_Material provided_
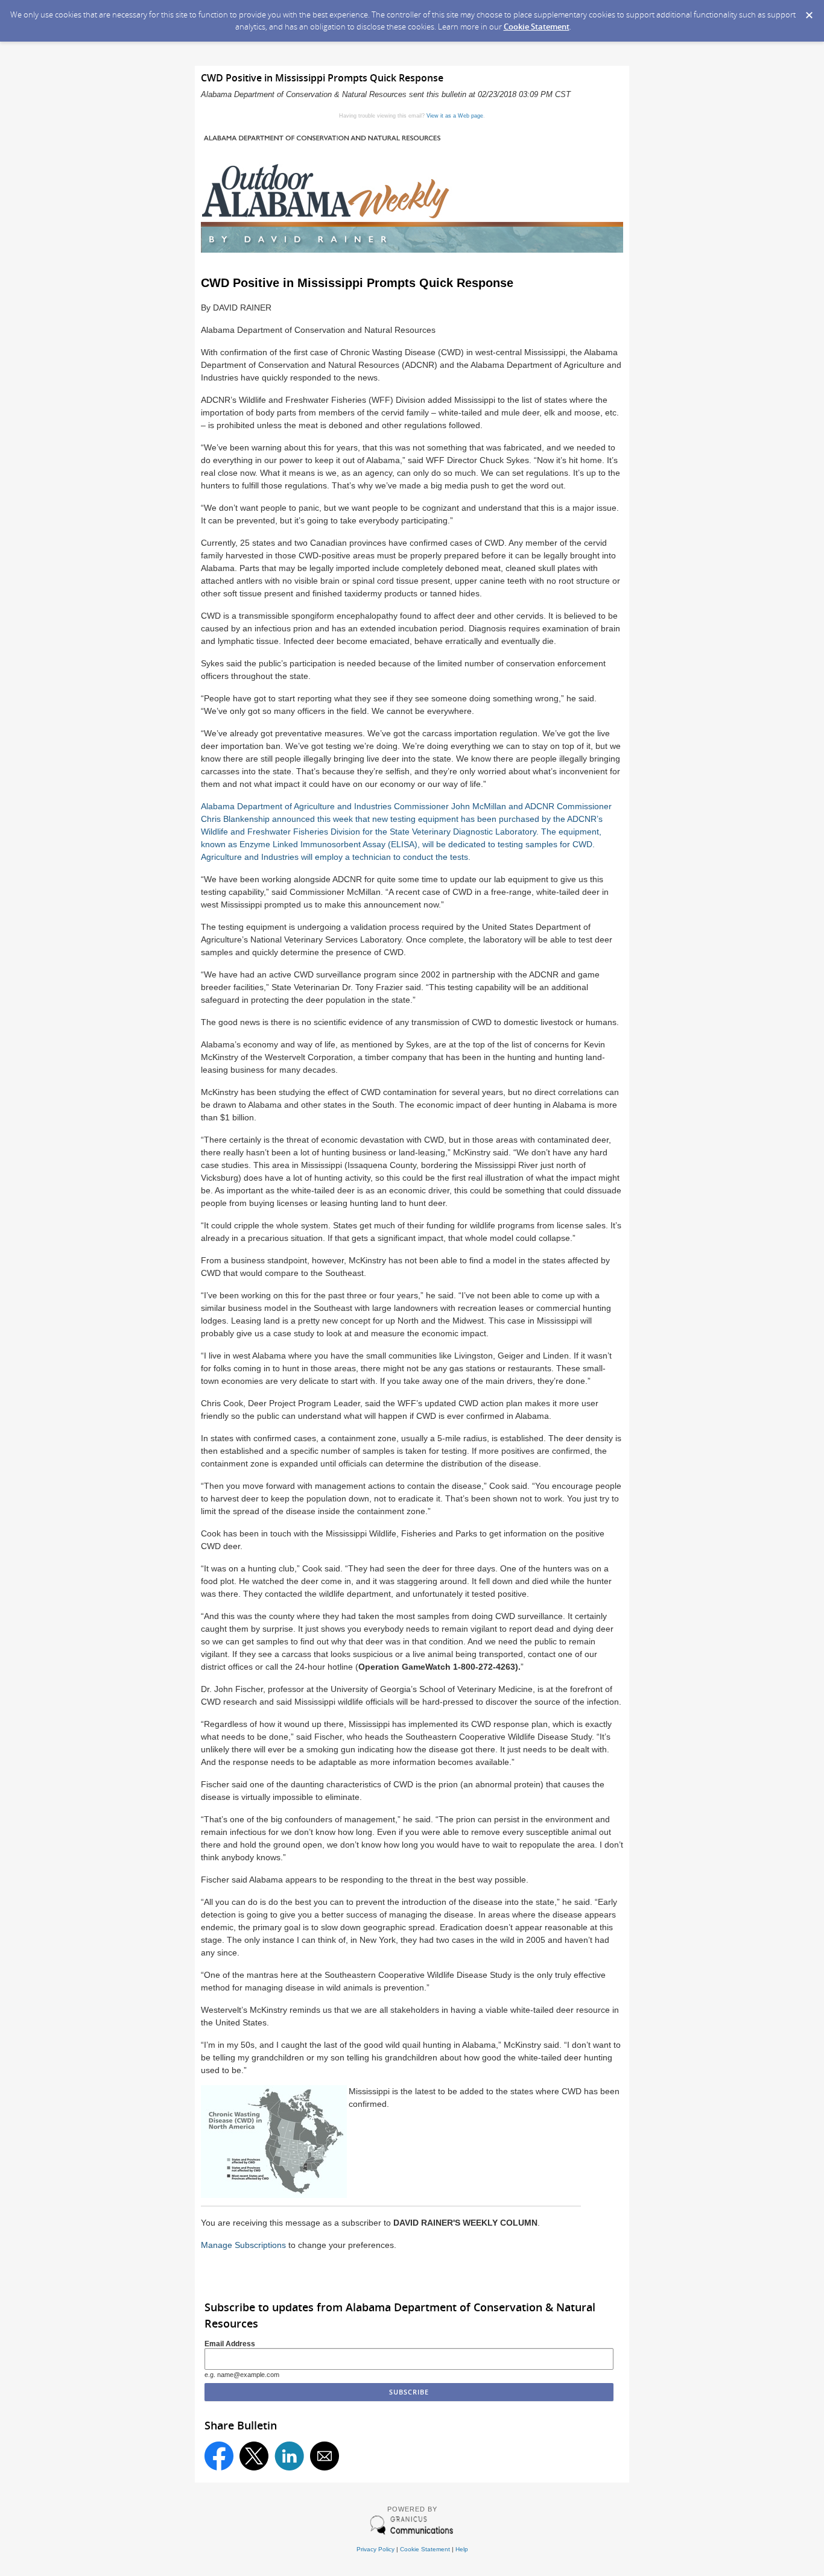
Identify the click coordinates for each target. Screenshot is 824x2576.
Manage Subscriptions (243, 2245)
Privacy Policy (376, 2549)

* * *

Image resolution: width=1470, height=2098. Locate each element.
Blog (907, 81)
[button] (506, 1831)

_What is needed_
Every line of the material above that has the string "each" needs pulling out.

_Exercise result_
Identify the click coordinates for each target. Screenshot is 824x2576.
Image resolution: width=1470, height=2098. Locate each element.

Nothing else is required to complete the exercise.